Sting and Trudie Styler’s daughter, Coco Sumner, 19, has just recorded her debut pop album, The Constant, with her band, I Blame Coco, to be released later this year. Her husky, low voice in the catchy and dark pop songs, including her new single, “Self Machine”, out in June, sounds at times uncannily like Sting. But it can’t be easy living in the shadow of a megastar dad and Sting Jr couldn’t be less of a showbiz kid. Her feelings about this unavoidable issue are made clear in an early demo, “My Name is a Stain”, when she sings “Forget my dad, you need to hear my band.”

Her mentors are Ian Brown, who describes her lyrics as “mega” and the rapper Plan B, who recently performed with her. She has just collaborated with Fyfe Dangerfield of The Guillemots on a limited edition vinyl version of the Neil Young classic “Only Love Can Break Your Heart” and she features on the new Sub Focus drum’n’bass single “Splash”, which is out next month.

Sting’s daughter Eliot Coco Sumner turns rock star

Preferring to sleep on friends’ sofas – although she owns a house in Victoria and has just bought a cottage in Wiltshire – she has refreshingly dirty nails and is fiercely independent, despite Sting’s estimated wealth of £180m.

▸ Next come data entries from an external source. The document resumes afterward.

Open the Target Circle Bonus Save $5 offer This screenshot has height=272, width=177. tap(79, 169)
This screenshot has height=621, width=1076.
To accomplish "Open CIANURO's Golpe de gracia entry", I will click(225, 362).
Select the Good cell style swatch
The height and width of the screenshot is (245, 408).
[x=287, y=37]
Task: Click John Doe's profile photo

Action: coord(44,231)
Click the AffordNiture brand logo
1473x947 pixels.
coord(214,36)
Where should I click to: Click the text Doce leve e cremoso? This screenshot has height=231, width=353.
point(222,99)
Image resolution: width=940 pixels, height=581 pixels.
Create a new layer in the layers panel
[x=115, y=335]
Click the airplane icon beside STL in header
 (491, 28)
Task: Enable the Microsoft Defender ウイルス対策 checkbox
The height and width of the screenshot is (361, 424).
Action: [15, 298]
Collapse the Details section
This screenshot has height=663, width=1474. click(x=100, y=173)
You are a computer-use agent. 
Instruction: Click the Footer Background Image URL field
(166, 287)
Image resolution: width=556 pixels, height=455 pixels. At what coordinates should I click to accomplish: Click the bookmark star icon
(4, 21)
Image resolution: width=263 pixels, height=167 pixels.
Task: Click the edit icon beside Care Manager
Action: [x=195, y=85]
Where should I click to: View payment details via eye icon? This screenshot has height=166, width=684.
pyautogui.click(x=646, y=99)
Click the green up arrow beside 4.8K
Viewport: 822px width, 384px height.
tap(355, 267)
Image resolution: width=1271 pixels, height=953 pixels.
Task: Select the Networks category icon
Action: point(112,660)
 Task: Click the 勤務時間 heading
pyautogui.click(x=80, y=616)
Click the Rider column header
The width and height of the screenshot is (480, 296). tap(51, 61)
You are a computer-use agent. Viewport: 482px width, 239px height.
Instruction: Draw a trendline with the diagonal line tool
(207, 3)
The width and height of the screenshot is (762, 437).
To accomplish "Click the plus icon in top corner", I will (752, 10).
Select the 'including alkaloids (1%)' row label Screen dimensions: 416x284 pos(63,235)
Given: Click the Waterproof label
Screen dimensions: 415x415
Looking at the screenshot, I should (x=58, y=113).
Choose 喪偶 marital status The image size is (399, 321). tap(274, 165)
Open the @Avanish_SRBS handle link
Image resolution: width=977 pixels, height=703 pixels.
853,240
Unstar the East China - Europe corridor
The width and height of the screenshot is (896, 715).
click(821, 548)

She started making music at the age of four, while holed up in her bedroom at the family’s sprawling Elizabethan mansion in Wiltshire, after her dad bought her a guitar, but her parent’s never heard any of it.

“Music for me has always been a secret. When I was younger I kept music as my personal thing that I would never tell anyone about,” she says, looking awkward. “It was very private to me. So I’d secretly write songs and then I’d never play them to anyone.”

By the age of nine, she was self-taught at the guitar and banging out every chord sequence of her favourite album, The Sex Pistols’ Never Mind The Bollocks, and felt like she “never fitted in anywhere”.

Sumner is unconventionally beautiful with dark hair and seductive eyes – although, strangely, she says, “I hate my face”. Wearing red shorts and a white dress-shirt and ankle-length riding boots, she resembles a tomboy, while her long stick-like legs have goose pimples from the cold. She seems to be living in a world of her own and has an otherworldly quality to her as she sits down on the sofa, covering herself with an overcoat to stay warm.

“I’m living out of my suitcase. Why? I don’t know really. I’ve never really unpacked my suitcase. I always feel like I’m going somewhere. It’s part of who I am. I don’t know what it is. It’s just an instinct to keep moving like a nomad,” she tells me quietly, in a slow and thoughtful way.

Her German shepherd dog called Aldous, after Huxley, also adds to her slightly grungey but bohemian lifestyle. “I’m not jet-set. I don’t really have the money to fly everywhere. I don’t take money from my parents.”

Coco – whose real name is Eliot Pauline Sumner – grew up at Lake House, near Salisbury, in Wiltshire. Her nanny used to play her Ian Dury and the Blockheads on her way to school. As a teenager she played Sly and Robbie and Lee Scratch Perry – not The Police.

“Every kid wants to be a vet when they are younger – then I wanted to be a bank robber before I started playing music. The first song I wrote at 14 was called “Kato”, a little reggae song. I haven’t listened to that for a while.” She did sometimes hang out backstage at her dad’s stadium concerts – “maybe I was a bit oblivious to it all. I was young I can’t remember,” but she mainly led a rural life away from the limelight.